BOCA RATON, Fla. - West Boca High School student Savannah Cash died three years ago from a brain tumor.
She should be graduating on May 24th.
Monday night, four of her friends say all they want is to hear Savannah's name spoken at graduation.
But the principal says it's not an appropriate venue.
"It was her crossing the stage, graduating. And I woke up, and I was sad, thinking about the whole thing. And then I said, 'you know what, I think she's trying to tell me, go to graduation dad, and see all my friends graduate,' " said Shannon Cash, Savannah's father, of a dream he had a month ago.
But what will he hear?
After being told by the school board that recognizing deceased students is up to the principal, he dropped it.
But Savannah's friends didn't.
"She fought as much as she could. She stayed so positive through everything. And that's how we want to be," said senior Allie Bloom.
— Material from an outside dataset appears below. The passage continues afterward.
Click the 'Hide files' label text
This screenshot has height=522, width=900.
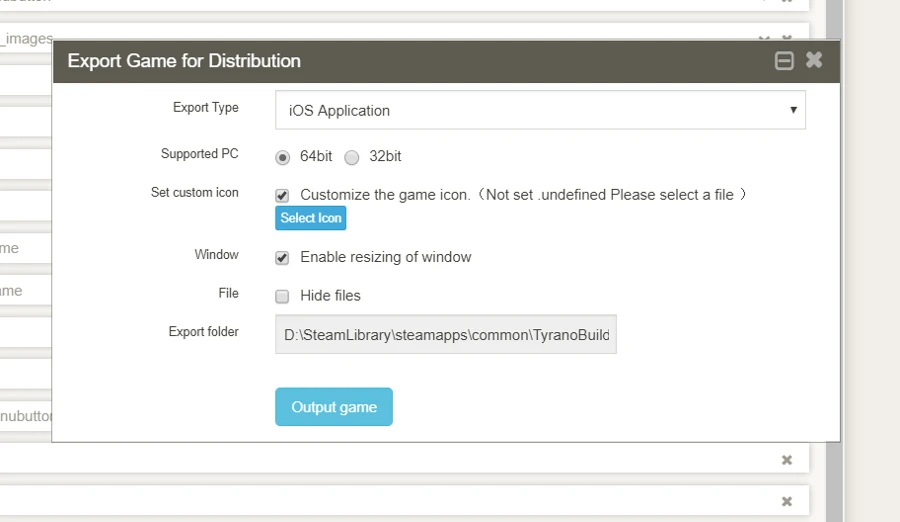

Principal Mark Stenner says they would be more likely to honor a student if she had died her senior year. He says there will be a yearbook page for Savannah, which isn't good enough for her friend Drew Strochak.
"If it was anybody's child, I'm sure they would want them to be acknowledged at the graduation," said Strochak.
But Savannah's dad says her friends have it backwards.
For three years, he's watched Savannah's best friends grow so much.
If her friends want it, he says, then it should be.
"When, in all of their happiness, and all of their excitement with their families, they want Savannah's name to be there with them, then that says to me, it should happen," said Cash.
The principal stands by his decision, saying that he offered a chance for them to talk about her at Tuesday night's senior awards assembly.
Cash says he'll be at graduation, one way or the other.